“I’m not good with people.” Doyle said, “Well, that’s the point of this little exercise, isn’t it? Get to know her. If you can help her, you’ll both be the better for it. You game?”
Game?
As in, back in the game?
Thanks to “the Powers that Be,” and an Irish demon with terrible taste in beers?
ACT ONE,
CONTINUED
After Doyle left, the night seemed to speed by. Lights blurred together as Angel tried to make sense of everything that had happened. The sun roared like a volcano into the sky, dawn an explosion which reminded him of the way his kind exploded when they were staked.

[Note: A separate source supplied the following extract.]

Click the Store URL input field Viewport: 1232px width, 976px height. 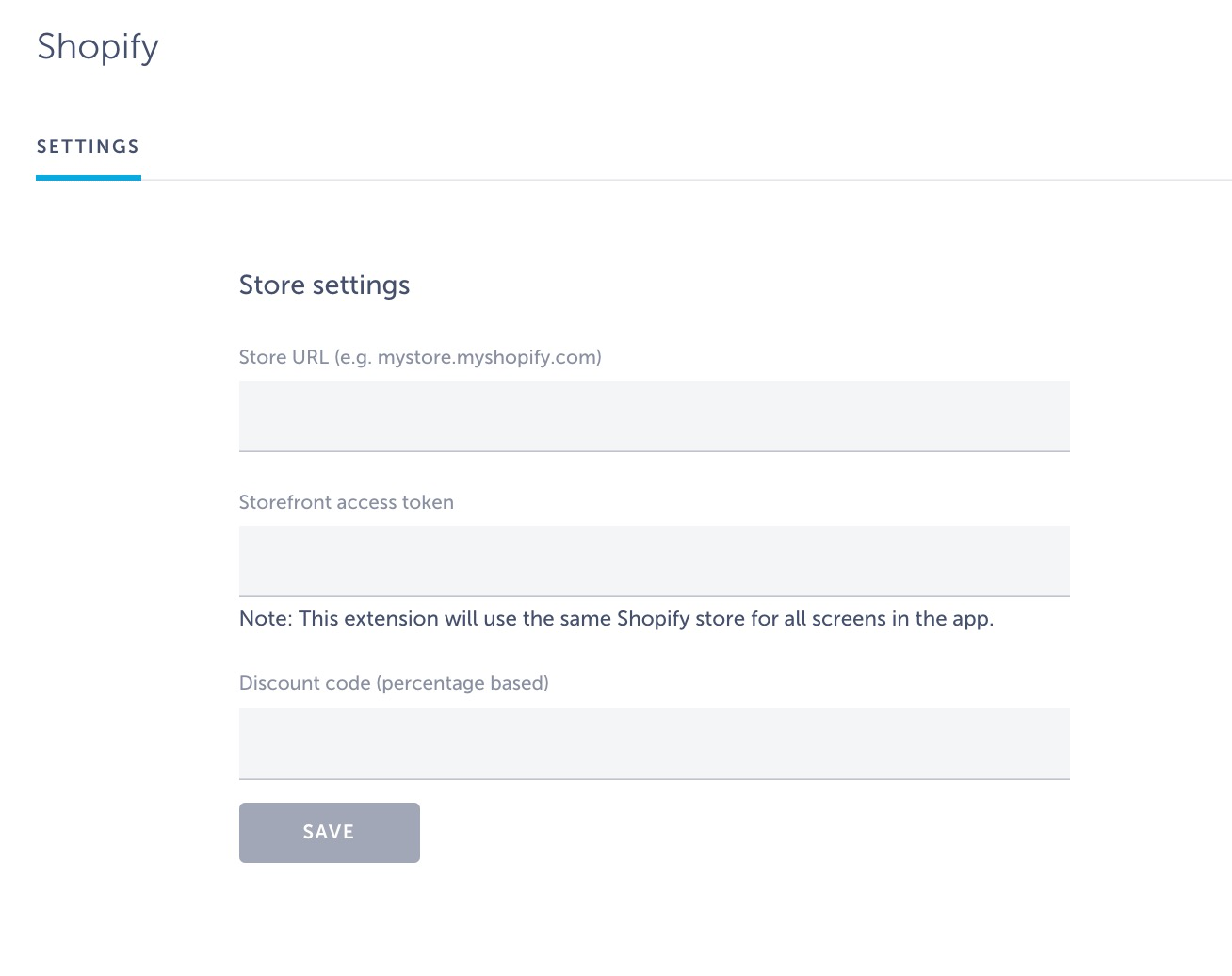[654, 415]
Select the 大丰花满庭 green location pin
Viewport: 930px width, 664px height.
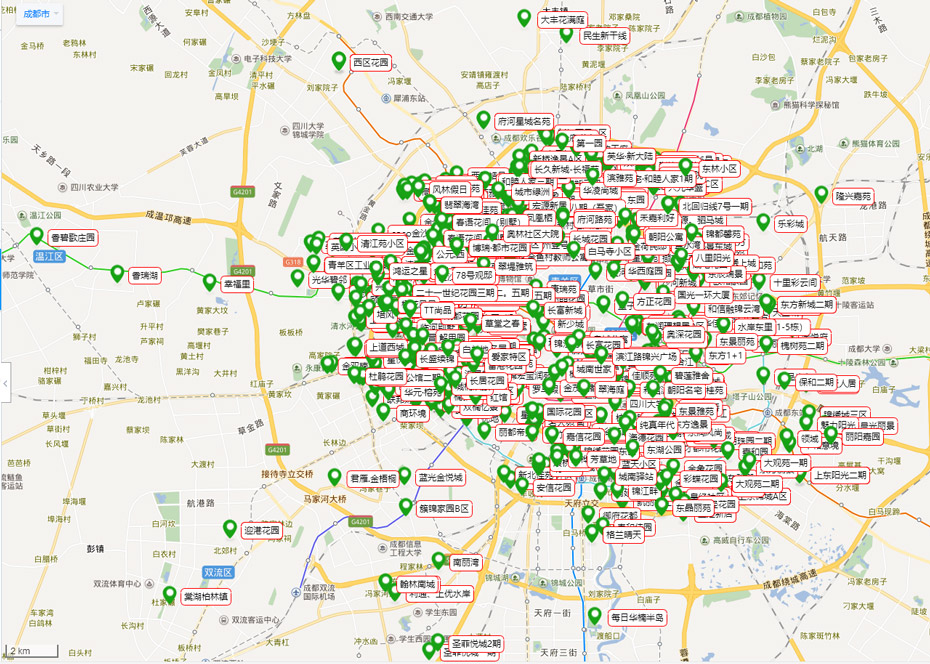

He stayed indoors as the day wore on. Sluggish with the need to rest, he found that everything from the night before took on an air of unreality; he half-expected the slip of paper to disappear as he studied it for a long moment, then tossed it on the bed table.
He remembered when he had talked Buffy into getting reinvolved with the battle. He had been the messenger then.
Her Doyle.
Sunnydale, 1997
He had been waiting for her to show. After Whistler revealed Buffy Summers to Angel in Los Angeles, he had been watching for her arrival.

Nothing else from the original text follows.